◆ **About this task**:
Recast the data from the line with "click on message-input." up to and including the line with "pyautogui.click(x=202, y=127)" as a JSON list of strings, one string per line, leaving out blank lines.

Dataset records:
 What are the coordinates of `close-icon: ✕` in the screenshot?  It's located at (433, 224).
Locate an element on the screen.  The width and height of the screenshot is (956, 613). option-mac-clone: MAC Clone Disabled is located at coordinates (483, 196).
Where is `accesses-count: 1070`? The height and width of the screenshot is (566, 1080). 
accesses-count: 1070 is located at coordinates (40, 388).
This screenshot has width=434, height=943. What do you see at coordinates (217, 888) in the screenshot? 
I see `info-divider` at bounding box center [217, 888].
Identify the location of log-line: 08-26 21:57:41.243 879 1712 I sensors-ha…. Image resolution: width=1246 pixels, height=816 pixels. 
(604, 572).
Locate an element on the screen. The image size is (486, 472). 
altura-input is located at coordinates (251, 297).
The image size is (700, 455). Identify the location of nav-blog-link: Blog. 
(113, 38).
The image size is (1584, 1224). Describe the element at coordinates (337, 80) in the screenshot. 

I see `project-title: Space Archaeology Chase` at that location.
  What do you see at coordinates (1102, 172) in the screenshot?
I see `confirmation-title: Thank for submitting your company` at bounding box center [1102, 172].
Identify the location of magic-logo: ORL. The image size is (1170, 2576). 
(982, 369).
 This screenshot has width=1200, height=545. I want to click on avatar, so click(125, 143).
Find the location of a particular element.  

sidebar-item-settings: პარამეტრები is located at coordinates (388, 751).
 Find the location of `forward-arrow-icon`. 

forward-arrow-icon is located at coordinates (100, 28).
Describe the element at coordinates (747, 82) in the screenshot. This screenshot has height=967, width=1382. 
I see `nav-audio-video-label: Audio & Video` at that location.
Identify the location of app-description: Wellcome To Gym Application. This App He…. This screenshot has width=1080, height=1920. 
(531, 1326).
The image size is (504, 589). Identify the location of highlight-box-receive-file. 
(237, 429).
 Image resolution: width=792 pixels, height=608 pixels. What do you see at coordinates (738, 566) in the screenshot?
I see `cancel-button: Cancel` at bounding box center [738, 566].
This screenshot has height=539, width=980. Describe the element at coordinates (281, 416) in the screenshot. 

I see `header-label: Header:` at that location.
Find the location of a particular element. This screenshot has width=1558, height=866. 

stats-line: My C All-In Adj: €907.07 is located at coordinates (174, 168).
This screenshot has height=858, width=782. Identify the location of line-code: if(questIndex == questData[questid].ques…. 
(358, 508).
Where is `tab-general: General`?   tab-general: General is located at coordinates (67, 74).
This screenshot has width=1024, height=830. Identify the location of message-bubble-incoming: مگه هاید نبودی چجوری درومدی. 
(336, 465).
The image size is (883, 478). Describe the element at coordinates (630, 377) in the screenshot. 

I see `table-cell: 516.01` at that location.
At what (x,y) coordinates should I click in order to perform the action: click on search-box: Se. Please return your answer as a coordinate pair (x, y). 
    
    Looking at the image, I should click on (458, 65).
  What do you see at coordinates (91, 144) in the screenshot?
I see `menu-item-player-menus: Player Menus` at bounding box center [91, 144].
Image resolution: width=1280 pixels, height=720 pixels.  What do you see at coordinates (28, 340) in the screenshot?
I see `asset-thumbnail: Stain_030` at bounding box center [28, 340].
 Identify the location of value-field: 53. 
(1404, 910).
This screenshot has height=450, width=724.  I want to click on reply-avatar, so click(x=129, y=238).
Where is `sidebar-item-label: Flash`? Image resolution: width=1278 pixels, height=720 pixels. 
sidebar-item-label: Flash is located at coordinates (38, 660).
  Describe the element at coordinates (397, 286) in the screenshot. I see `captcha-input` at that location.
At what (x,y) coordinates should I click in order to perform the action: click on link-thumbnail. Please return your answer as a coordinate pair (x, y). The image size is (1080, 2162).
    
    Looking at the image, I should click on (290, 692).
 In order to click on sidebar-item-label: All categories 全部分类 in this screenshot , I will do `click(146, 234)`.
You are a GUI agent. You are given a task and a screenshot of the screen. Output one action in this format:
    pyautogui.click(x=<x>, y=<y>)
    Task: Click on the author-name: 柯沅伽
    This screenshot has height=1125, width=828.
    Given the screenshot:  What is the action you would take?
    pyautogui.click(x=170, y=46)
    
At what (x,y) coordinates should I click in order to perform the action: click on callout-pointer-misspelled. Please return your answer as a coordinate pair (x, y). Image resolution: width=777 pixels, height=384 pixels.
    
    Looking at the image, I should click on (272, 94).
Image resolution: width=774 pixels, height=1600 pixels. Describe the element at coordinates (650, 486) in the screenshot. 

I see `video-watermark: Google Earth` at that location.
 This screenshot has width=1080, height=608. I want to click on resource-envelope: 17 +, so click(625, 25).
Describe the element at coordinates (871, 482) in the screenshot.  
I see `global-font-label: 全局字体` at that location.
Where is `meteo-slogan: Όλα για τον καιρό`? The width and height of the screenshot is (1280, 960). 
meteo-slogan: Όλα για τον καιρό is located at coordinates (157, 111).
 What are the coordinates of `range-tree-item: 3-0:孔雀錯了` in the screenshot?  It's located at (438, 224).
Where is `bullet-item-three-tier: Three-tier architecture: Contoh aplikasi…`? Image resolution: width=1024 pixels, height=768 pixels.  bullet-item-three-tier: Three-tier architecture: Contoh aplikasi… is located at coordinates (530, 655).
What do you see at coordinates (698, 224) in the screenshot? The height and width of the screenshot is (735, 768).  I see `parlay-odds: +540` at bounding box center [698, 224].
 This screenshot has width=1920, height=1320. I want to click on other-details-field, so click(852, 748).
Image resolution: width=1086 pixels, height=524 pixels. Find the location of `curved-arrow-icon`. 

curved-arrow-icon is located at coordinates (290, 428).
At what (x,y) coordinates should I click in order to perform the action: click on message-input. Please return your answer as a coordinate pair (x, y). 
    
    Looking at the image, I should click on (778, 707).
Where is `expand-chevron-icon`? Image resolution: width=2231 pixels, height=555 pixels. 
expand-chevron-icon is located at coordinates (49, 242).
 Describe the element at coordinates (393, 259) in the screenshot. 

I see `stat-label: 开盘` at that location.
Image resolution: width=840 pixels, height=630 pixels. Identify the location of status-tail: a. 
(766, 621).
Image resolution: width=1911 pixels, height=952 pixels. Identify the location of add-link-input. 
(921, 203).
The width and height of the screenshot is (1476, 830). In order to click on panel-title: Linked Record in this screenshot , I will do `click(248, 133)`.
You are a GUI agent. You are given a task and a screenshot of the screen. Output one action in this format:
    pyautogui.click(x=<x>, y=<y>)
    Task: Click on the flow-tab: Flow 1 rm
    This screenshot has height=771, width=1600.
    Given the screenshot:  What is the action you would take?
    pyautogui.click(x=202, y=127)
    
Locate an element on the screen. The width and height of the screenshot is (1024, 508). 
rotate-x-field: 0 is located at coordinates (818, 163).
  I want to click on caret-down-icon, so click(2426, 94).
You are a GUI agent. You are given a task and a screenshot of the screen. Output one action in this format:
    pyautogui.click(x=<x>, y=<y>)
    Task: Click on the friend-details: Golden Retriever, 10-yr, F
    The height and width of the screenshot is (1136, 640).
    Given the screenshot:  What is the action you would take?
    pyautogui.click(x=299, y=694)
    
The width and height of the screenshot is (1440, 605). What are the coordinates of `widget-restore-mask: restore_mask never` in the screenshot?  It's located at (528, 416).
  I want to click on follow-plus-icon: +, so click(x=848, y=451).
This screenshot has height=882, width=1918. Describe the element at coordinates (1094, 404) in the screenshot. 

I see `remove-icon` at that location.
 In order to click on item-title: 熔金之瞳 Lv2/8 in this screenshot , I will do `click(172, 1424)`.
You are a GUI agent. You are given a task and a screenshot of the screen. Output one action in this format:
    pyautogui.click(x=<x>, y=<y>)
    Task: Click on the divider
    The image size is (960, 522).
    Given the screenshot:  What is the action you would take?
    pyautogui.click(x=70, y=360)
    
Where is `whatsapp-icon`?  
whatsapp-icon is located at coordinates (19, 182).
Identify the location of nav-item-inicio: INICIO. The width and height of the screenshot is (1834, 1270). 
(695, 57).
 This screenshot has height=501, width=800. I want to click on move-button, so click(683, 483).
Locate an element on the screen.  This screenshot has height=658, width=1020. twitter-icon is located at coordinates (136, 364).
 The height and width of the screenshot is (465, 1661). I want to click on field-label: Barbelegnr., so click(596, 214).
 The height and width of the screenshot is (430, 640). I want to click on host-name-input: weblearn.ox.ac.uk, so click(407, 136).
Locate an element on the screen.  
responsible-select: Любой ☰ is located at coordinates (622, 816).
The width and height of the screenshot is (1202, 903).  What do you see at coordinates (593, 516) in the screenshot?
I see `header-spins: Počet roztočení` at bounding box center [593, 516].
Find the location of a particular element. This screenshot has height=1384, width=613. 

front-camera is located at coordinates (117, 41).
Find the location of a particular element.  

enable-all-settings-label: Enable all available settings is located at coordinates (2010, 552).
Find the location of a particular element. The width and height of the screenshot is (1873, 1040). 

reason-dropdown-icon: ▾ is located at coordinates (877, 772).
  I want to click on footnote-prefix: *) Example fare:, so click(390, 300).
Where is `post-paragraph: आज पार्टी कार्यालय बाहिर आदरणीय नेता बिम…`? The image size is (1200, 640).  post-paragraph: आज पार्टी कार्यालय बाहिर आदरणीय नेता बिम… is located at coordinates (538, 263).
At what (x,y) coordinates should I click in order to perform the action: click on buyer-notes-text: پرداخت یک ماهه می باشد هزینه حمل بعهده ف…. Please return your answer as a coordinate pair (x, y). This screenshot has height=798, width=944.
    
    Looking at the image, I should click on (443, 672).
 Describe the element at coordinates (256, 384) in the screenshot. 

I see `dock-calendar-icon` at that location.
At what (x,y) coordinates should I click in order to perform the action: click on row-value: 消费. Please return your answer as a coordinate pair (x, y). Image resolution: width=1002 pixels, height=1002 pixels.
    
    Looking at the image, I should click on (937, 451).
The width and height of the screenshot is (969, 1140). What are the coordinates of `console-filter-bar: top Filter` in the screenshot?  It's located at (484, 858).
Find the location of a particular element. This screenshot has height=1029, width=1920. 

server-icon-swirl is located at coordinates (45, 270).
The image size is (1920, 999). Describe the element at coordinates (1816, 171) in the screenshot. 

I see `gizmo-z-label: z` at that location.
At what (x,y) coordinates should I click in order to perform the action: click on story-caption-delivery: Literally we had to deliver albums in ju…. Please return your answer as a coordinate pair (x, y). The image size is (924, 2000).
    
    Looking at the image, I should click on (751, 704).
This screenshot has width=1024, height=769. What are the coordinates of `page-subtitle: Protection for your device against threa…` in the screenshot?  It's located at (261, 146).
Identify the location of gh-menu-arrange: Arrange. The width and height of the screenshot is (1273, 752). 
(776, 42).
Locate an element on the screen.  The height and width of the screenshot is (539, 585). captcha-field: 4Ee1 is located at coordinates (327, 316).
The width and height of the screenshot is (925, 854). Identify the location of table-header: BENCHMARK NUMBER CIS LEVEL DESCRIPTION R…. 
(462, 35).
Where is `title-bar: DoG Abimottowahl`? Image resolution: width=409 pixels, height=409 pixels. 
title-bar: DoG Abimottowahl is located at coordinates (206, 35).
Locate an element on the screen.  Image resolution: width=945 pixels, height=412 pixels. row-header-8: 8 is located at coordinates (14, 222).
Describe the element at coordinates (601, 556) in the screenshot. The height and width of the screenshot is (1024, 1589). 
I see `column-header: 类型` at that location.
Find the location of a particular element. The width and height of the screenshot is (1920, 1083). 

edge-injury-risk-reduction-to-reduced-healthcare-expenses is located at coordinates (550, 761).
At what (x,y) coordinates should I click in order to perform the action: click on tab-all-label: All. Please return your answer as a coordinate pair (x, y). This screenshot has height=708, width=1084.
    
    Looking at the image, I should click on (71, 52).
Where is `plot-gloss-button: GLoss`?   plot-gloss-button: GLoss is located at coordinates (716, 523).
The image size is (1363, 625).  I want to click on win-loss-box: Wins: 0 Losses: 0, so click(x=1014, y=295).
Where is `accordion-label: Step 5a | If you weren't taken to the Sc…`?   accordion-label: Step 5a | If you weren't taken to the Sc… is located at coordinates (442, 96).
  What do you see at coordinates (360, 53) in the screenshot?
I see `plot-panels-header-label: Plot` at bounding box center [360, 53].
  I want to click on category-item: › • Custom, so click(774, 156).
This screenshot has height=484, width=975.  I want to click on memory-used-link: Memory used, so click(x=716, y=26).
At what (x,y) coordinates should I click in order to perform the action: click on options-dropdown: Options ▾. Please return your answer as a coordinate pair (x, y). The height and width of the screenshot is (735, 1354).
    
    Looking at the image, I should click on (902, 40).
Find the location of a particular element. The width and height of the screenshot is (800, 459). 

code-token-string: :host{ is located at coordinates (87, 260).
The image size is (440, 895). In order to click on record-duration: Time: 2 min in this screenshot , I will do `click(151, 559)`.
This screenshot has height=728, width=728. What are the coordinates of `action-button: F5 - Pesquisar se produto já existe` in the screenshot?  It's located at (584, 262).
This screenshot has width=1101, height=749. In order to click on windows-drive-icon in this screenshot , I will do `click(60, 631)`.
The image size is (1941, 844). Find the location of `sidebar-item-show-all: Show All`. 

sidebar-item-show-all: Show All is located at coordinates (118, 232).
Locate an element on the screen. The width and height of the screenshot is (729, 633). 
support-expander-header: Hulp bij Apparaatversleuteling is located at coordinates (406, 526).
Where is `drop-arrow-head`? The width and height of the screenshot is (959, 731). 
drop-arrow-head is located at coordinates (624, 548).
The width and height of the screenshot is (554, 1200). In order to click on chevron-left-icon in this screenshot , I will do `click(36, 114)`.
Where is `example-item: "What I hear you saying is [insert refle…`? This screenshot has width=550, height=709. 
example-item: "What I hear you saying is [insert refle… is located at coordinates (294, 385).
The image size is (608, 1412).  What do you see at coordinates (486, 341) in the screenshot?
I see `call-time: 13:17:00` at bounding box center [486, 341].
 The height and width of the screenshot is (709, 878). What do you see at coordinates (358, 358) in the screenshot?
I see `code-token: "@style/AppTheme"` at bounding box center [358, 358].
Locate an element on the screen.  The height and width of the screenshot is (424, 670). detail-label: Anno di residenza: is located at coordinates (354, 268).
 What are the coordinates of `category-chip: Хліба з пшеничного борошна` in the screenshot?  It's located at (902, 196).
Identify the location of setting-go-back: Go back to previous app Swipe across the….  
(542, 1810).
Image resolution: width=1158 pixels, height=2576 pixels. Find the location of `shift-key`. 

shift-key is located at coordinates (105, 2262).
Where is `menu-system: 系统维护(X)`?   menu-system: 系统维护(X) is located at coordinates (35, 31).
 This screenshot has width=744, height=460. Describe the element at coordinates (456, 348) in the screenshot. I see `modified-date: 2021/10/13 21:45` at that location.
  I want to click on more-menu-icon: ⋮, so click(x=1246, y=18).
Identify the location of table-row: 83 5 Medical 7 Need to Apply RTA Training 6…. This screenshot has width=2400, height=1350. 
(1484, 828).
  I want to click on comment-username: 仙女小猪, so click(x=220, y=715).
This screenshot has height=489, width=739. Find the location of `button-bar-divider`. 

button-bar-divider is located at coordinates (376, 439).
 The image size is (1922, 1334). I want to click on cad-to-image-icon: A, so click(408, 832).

◆ **Exercise solution**:
[
  "At what (x,y) coordinates should I click in order to perform the action: click on message-input. Please return your answer as a coordinate pair (x, y). ",
  "    Looking at the image, I should click on (778, 707).",
  "Where is `expand-chevron-icon`? Image resolution: width=2231 pixels, height=555 pixels. ",
  "expand-chevron-icon is located at coordinates (49, 242).",
  " Describe the element at coordinates (393, 259) in the screenshot. ",
  "I see `stat-label: 开盘` at that location.",
  "Image resolution: width=840 pixels, height=630 pixels. Identify the location of status-tail: a. ",
  "(766, 621).",
  "Image resolution: width=1911 pixels, height=952 pixels. Identify the location of add-link-input. ",
  "(921, 203).",
  "The width and height of the screenshot is (1476, 830). In order to click on panel-title: Linked Record in this screenshot , I will do `click(248, 133)`.",
  "You are a GUI agent. You are given a task and a screenshot of the screen. Output one action in this format:",
  "    pyautogui.click(x=<x>, y=<y>)",
  "    Task: Click on the flow-tab: Flow 1 rm",
  "    This screenshot has height=771, width=1600.",
  "    Given the screenshot:  What is the action you would take?",
  "    pyautogui.click(x=202, y=127)"
]